Looking back, Smith knows his behavior was defensive, but he couldn’t help it when the tension culminated in an argument. Smith had been expecting this "ticking time bomb," anticipating a blowout with Kim mustering just as much anger and frustration as he felt.
Question: how often do you actually communicate with your wife? I mean long, back and forth conversations where you talk about a lot of different things including your own feelings. And how many such conversations have you had since you got married? And before you got married?
Remember how I said that marriage is for mutual gain? About the only way you can keep it that way, along with being able to properly negotiate and compromise, is by regularly communicating.
And by regularly I mean however often is practical.
Given the summarization above, it sounds like there was a communication breakdown. A major communication breakdown.
My wife and I have never had an argument. Even when I was unemployed, losing hope with each passing week about whether I’d be able to find something, and arguably escaping more and more into side work, hobbies and games, we never had an argument. We’ve never had a fight. And that is due to how well my wife and I know each other, and that is due to how often we communicate: whenever practical.
* * * * *
I realized that I had forgotten my dad’s advice. While Kim’s side of the marriage had been to love me, my side of the marriage had become all about me.
If the summarization above is accurate, you didn’t become selfish. Your "side" of the marriage didn’t become all about you – setting aside the fact that even using the word "sides" in describing marriage gives the impression that you see marriage as adversarial, at least subconsciously.

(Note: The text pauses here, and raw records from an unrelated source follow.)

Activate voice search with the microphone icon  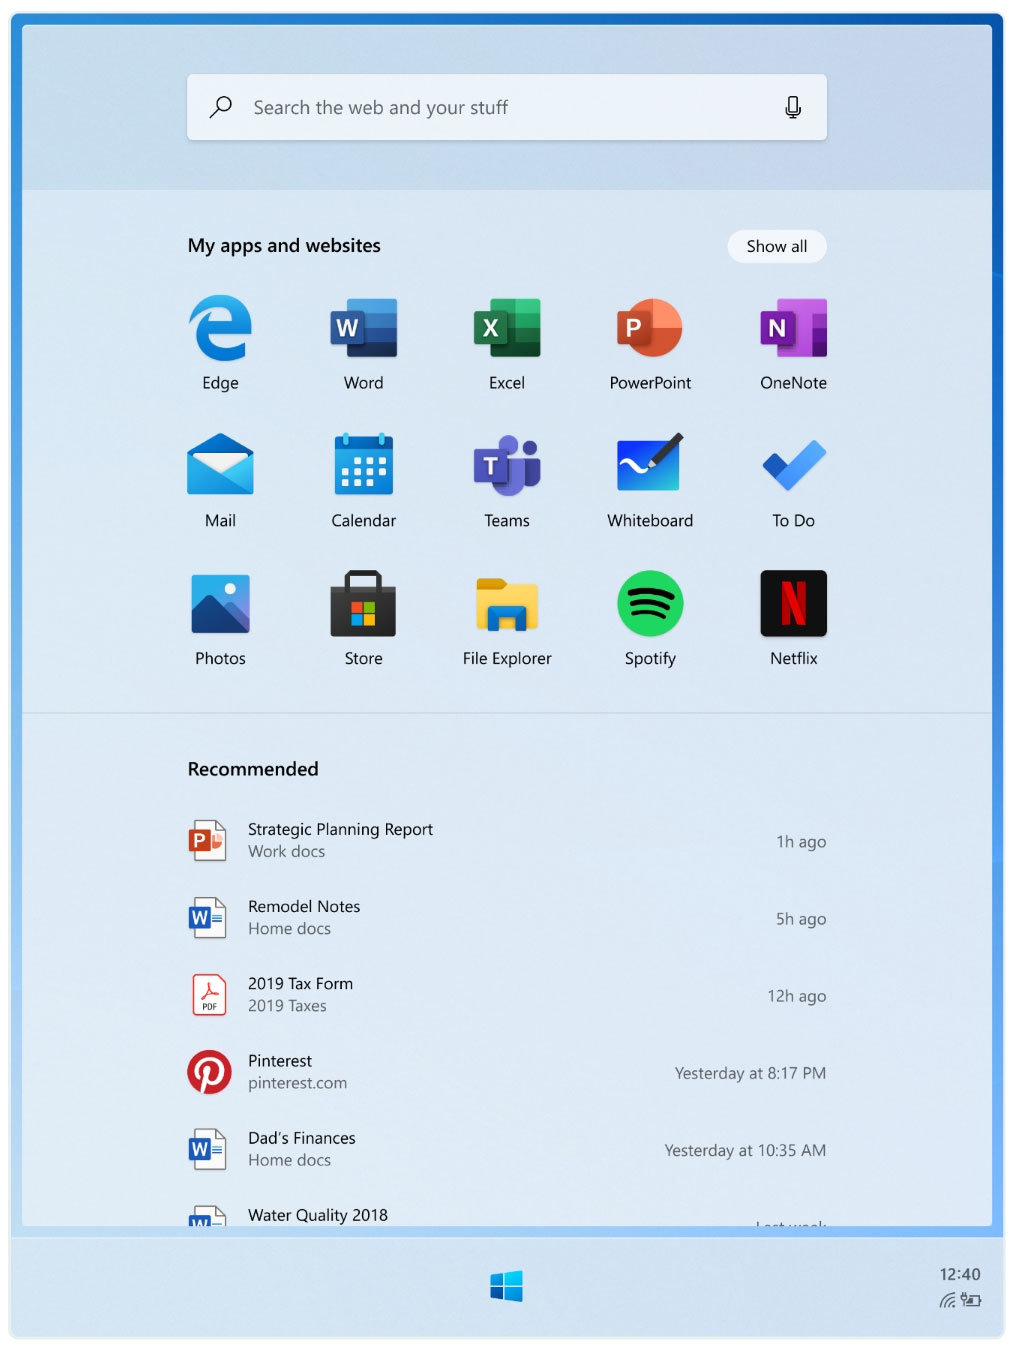click(793, 107)
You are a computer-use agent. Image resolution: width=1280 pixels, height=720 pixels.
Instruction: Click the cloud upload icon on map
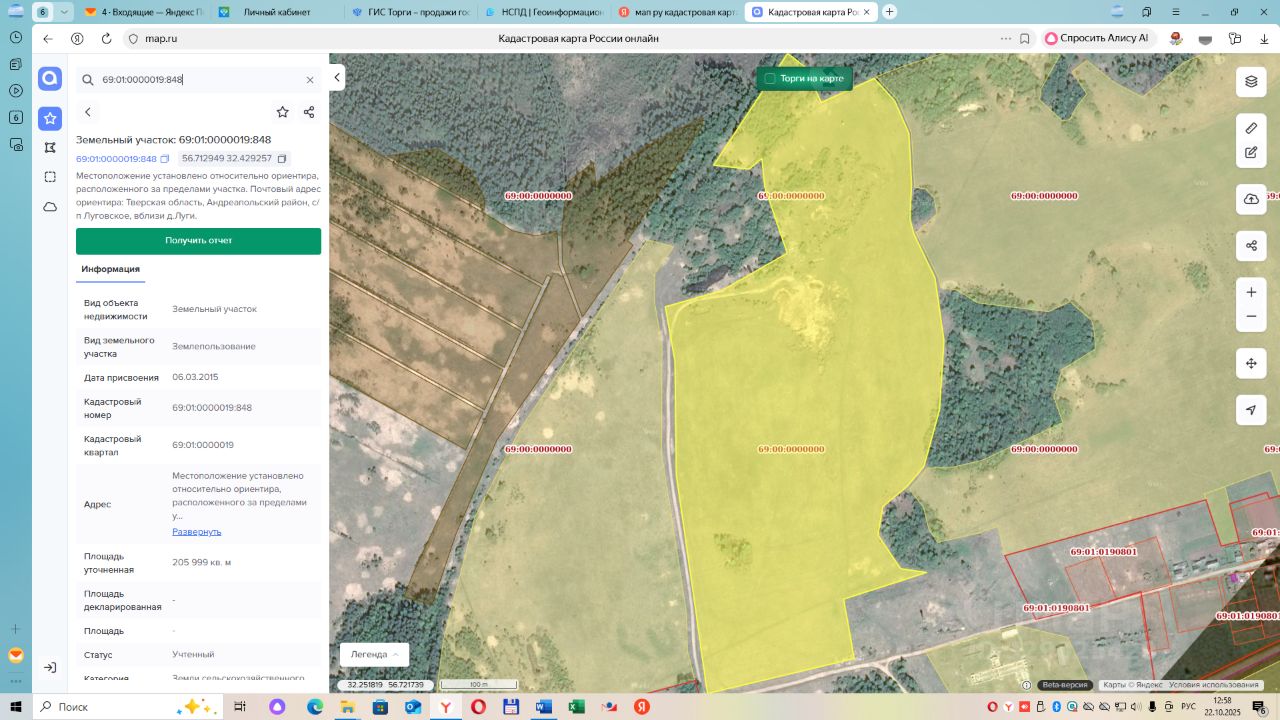1251,199
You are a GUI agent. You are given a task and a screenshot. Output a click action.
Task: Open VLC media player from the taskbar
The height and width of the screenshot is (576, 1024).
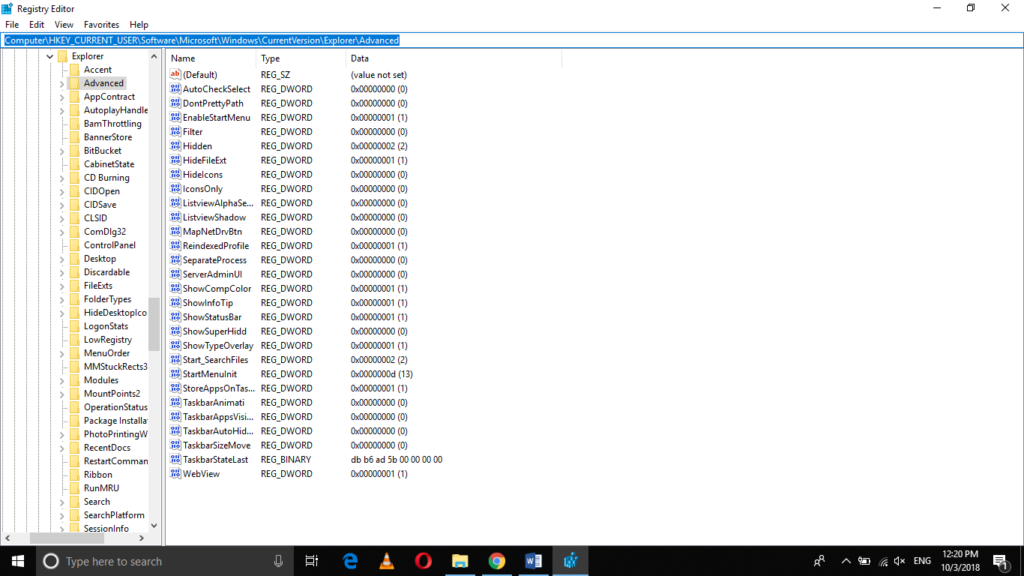386,561
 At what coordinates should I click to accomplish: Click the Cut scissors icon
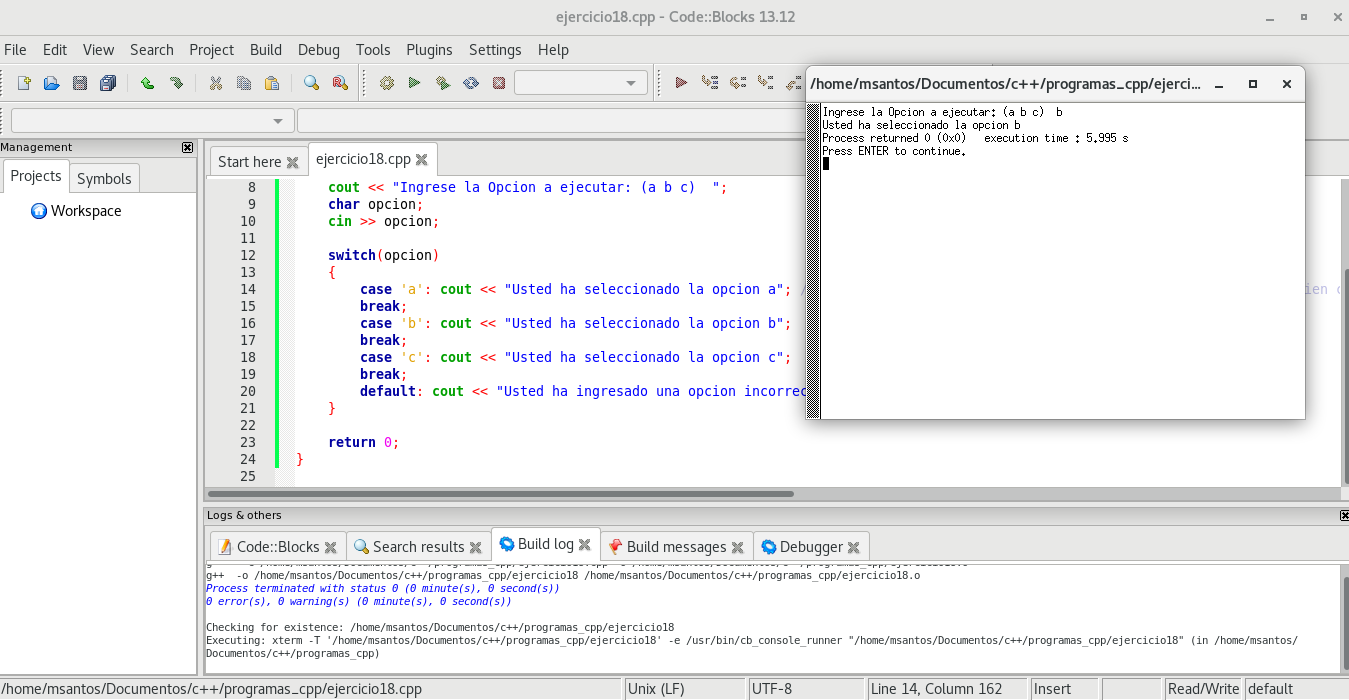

You did, however, react to your feelings of isolation only by making yourself more isolated. Instead of reaching out to your wife to see if you can resolve or at least reconcile what was going on, you chose to do the opposite. Is it no surprise then that your feelings of isolation evolved into fear and resentment, and that the cauldron continued to boil until the brew steaming within erupted into a fight? I’d call it predictable. And you cannot solve a problem until you first acknowledge it, preferably under peaceful circumstances.
You need to be communicating with your wife. Not just talking, as any couple can just talk. You need to communicate. That is the key to determining whether your marriage is viable and remaining so.
And given what you’d been saying in your article and to NBC Today, you cannot have been doing a very good job of communicating. You’re coming up on your second anniversary, so make that a resolution for your third year of marriage, or a resolution for 2014 – to become a better communicator with your wife. But your wife also needs to be a good communicator with you. So make it a mutual resolution.
A solid foundation of trust is what is necessary to keep really any relationship going, marriage or not, and trust requires communication and honesty. Sounds like you’ve been a little deficient on both. But, don’t despair, as most couples are.
In becoming a better and more honest communicator, and with that a better and more honest husband, some things will likely come out that will be offensive and/or angering to one or both of you. The truth at times hurts. But sometimes the pain is necessary to excise the negatives from your relationship.